Seit November waren nur wenige meiner SchülerInnen verpfnüselt. Das liegt wohl vor allem am häufigen Händewaschen, das hilft ja auch gegen andere Viren. Die Hygieneregeln sind quasi ein neues Schulfach, und die Kinder machen es sehr gut: Wenn sie am Morgen kommen, muss ich sie gar nicht mehr dazu auffordern, ihre Hände zu waschen. Einige haben eine Crème dabei für ihre rissigen Hände. Dann stelle ich einen Wecker, damit wir alle zwanzig Minuten stosslüften. Wir frieren alle oft ein bisschen. Aber es ist gut auszuhalten.

Einige Kinder tragen freiwillig eine Maske, ich trage immer eine. Ich merkte, wie viel ich normalerweise mit meiner Mimik arbeite. Mit Maske muss ich viel mehr reden und Anweisungen geben als ohne. Ich trinke auch weniger und bin abends oft heiser. Aber langsam lernen die Kinder, auch meine Blicke zu interpretieren.

Vor und nach der Pause sollten auch nochmals alle die Hände waschen. Vor allem vor der Pause gelingt das nicht immer. Die Schutzkonzepte sind gut überlegt, aber in der Praxis nicht einfach umzusetzen. Abstand halten ist fast unmöglich. Wir waschen die Hände, niesen in die Armbeuge, lüften, geben uns nicht die Hand – und in der Garderobe liegen die Kinder dann doch wieder aufeinander drauf.

Ansonsten hat sich der klassische Schulunterricht nicht gross verändert. Es ist sehr schade, dass alles Lässige wegfällt: Ausflüge, Ski- und Projekttage. Ein Kind meinte einmal: ‹Jetzt haben wir viel mehr Schule als früher.› Und das stimmt, denn anstelle des Sporttags findet nun regulärer Unterricht statt. Doch meine SchülerInnen sind sehr einsichtig: Sie finden zwar das Virus blöd, wissen aber, dass weder ich noch ihre Eltern etwas ändern können.

Wir sprechen im Unterricht oft über Corona. Es beschäftigt manche sehr, was in den Pressekonferenzen des Bundesrats gesagt wird. Sie kennen diesen viel besser als frühere Klassen, und ihr Wortschatz hat sich erweitert: Quarantäne, Isolation, Risikopatienten … Es beschäftigt sie, dass sie ihre Grosseltern nicht besuchen können, einige kennen jemanden, der erkrankt ist.

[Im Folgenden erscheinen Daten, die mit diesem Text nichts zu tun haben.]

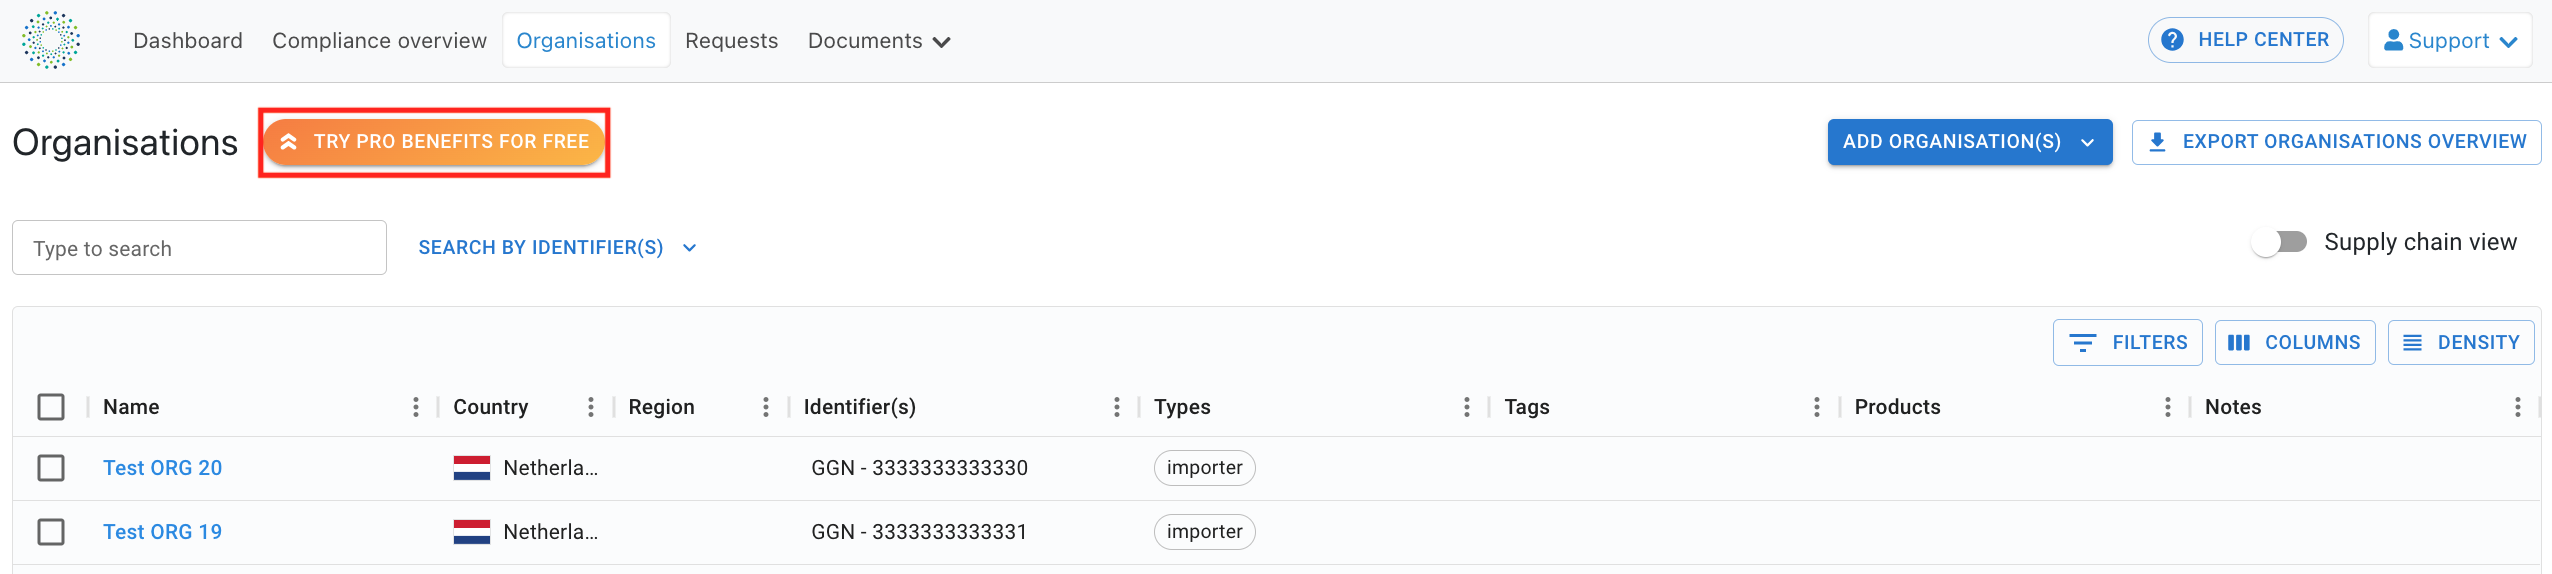Open the Identifier(s) column three-dot menu
The width and height of the screenshot is (2552, 574).
[x=1117, y=407]
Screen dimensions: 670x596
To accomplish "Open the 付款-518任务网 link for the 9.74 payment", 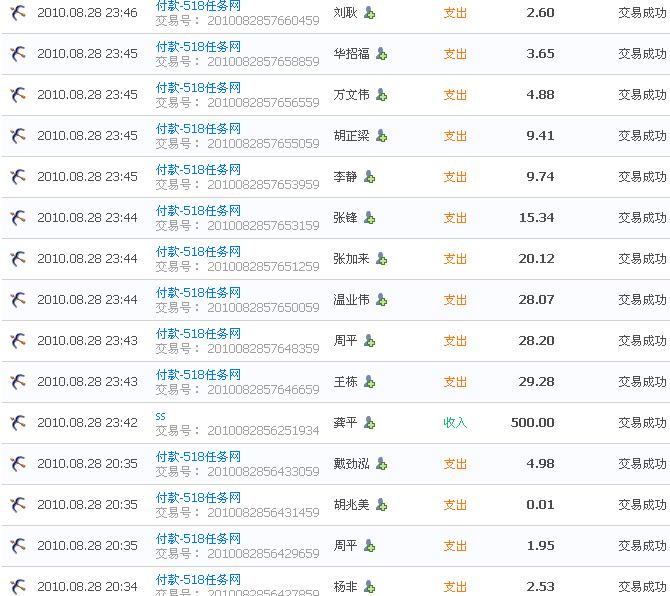I will pos(198,170).
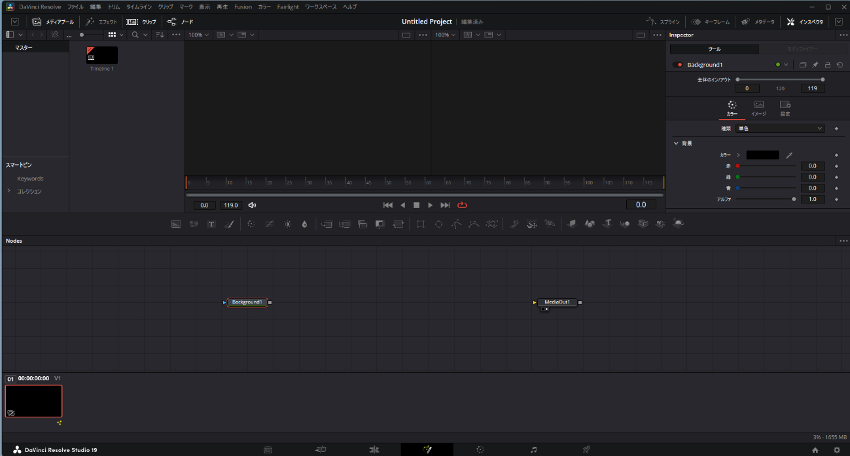The width and height of the screenshot is (850, 456).
Task: Toggle loop playback button
Action: (462, 205)
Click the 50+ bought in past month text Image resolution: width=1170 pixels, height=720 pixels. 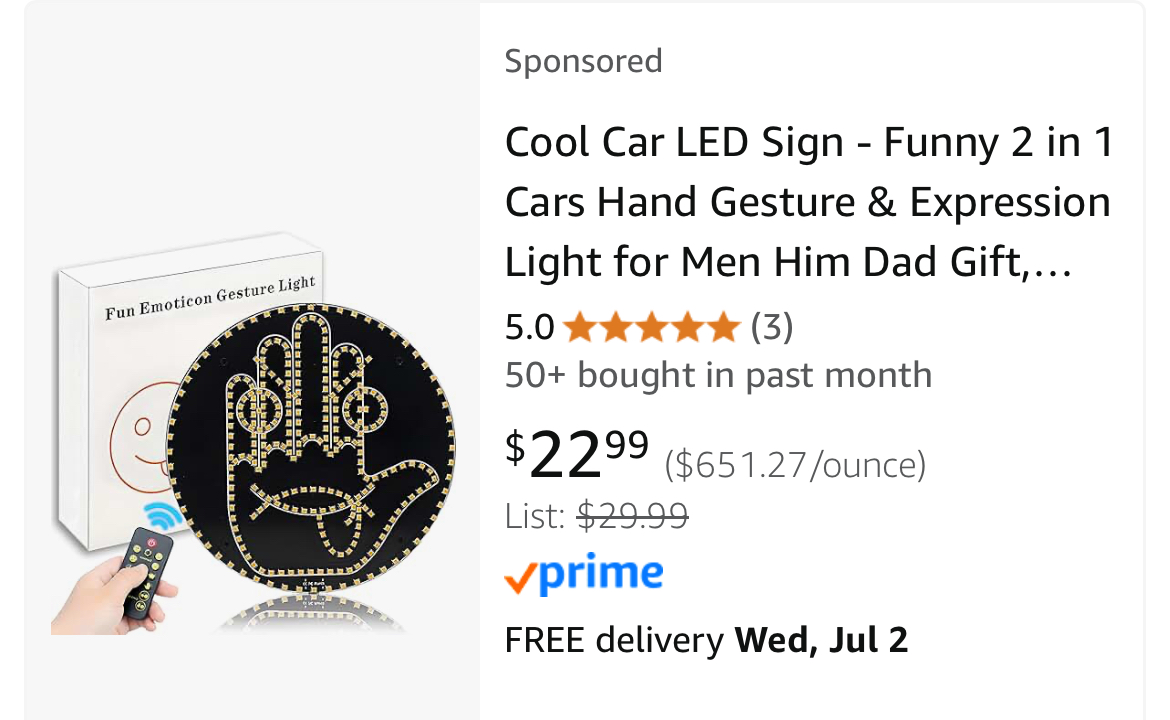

Die Debatte darüber, wie ansteckend Kinder sind, verfolge ich nicht mehr so aktiv mit wie früher: Auf jede Studie folgt wieder eine andere, die das Gegenteil behauptet. Die Diskussion um die Schulschliessungen ist mir viel wichtiger. Im ersten Lockdown hat uns die Schliessung der Schulen eiskalt erwischt, und ich möchte nicht, dass uns das nochmals passiert. Ich hoffe sehr, dass sie offen bleiben. Die Kinder lernen viel voneinander, und der soziale Aspekt ist nicht zu unterschätzen. Mir macht mein Job ohne direkten Kontakt auch keinen Spass.

Die Stimmung im Lehrerkollegium ist weitgehend entspannt, auch wenn wir mit vielen Unsicherheiten zu tun haben. Wir erfahren oft aus den Medien, wie es weitergeht: Anfang Woche ist der Schwimmunterricht möglich, am Mittwoch plötzlich nicht mehr. Das ist unangenehm, weil ich die Eltern nicht so früh informieren kann. Auch fehlt mir der Austausch mit meinen Kolleginnen und Kollegen, man begegnet sich nicht mehr im Lehrerzimmer. Wir haben regelmässig Zoom-Sitzungen und informieren uns über Chats, wenn jemand in Quarantäne muss, und springen füreinander ein. Längerfristig wird das nicht möglich sein, da viele von uns bereits jetzt über ihrem Pensum arbeiten. Aber dafür, dass wir mitten in einer Krise stecken, läuft es an unserer Schule gut.»

Beatrice Bürgler arbeitet seit zwanzig Jahren als Primarlehrerin und unterrichtet zurzeit in Bern an der Schule Pestalozzi mit 650 Kindern.